Show every line in the material below in which the string "will" appears.

Start of Block

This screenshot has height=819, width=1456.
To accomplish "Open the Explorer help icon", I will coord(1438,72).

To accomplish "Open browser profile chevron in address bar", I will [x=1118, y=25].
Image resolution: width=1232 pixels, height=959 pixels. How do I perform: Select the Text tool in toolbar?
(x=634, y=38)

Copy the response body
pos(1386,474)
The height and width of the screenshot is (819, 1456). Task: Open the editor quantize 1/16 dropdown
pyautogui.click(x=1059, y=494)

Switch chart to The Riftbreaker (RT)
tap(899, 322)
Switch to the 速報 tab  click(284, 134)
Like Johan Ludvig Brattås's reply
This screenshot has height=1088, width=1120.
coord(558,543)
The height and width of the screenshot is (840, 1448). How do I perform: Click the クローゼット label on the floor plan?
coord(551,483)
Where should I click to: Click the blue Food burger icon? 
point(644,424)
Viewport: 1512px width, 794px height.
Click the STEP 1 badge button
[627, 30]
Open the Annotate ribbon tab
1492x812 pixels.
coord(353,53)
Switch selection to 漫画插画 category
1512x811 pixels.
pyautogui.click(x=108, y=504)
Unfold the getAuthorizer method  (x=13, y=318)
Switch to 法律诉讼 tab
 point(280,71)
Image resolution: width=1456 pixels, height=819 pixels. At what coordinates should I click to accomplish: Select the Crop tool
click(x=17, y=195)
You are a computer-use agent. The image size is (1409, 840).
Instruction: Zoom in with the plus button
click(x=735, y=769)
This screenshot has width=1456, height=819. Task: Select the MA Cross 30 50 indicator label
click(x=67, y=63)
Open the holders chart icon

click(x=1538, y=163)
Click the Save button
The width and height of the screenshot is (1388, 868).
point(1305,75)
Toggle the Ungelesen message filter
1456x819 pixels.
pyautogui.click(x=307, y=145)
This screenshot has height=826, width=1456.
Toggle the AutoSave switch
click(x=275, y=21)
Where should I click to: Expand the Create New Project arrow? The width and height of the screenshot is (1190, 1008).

End of Block

Exercise output:
To accomplish "Open the Explorer help icon", I will coord(1438,72).
To accomplish "Open browser profile chevron in address bar", I will [x=1118, y=25].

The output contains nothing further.